→ WHAT IS EXPECTED: In this exercise, print only the lines from the line with "Open player Dybala's name label" to the last line of the data below, inclusive. Any pictures should be left out.

[Collected data]
··········

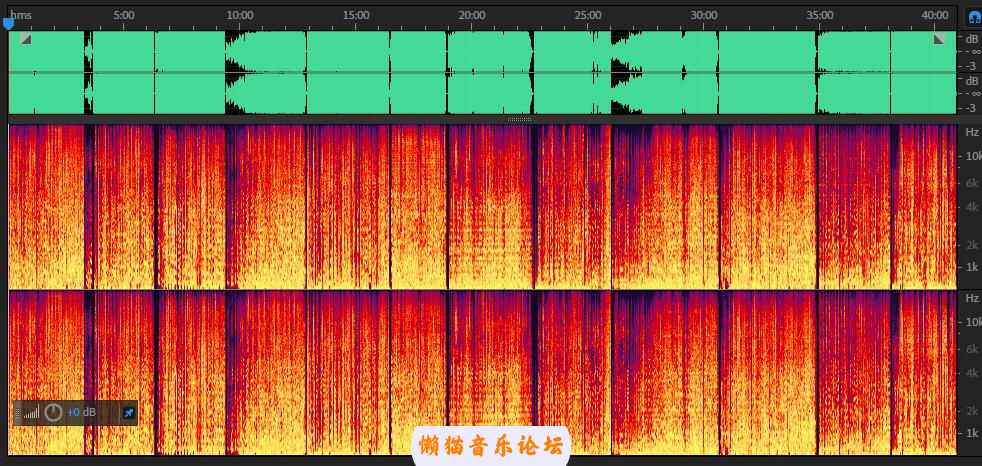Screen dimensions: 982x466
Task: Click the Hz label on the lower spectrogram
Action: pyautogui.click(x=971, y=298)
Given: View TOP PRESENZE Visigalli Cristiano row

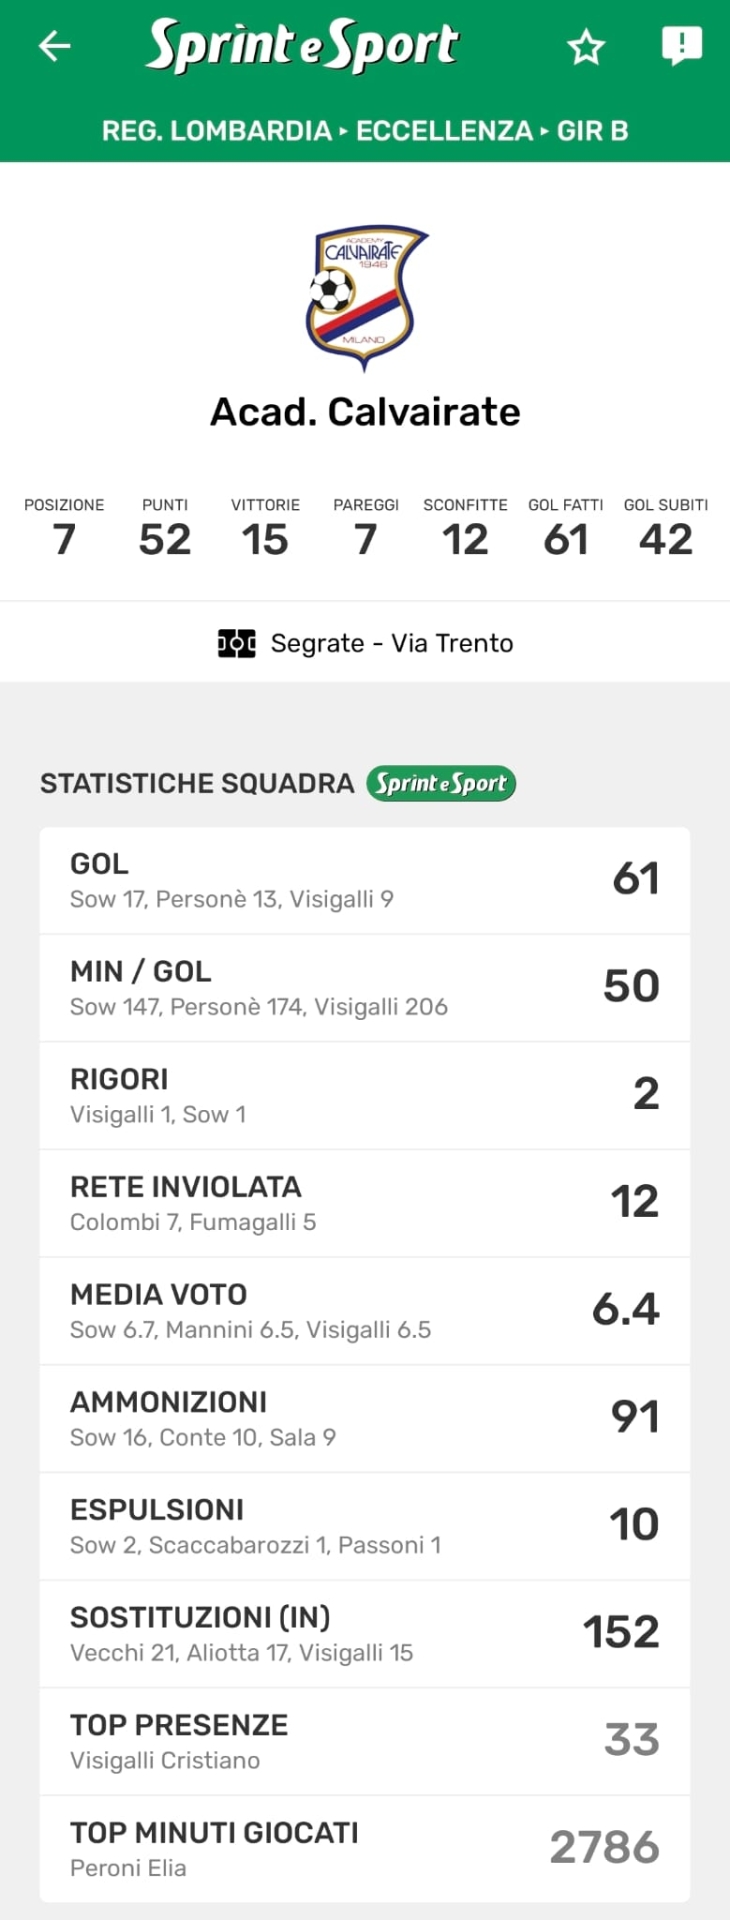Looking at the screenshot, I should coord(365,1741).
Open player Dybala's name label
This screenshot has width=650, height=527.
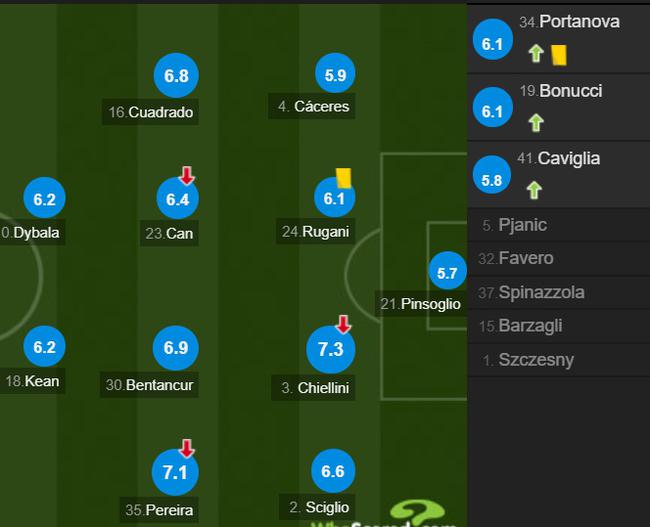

··········

→ REPLY:
Open player Dybala's name label
This screenshot has width=650, height=527.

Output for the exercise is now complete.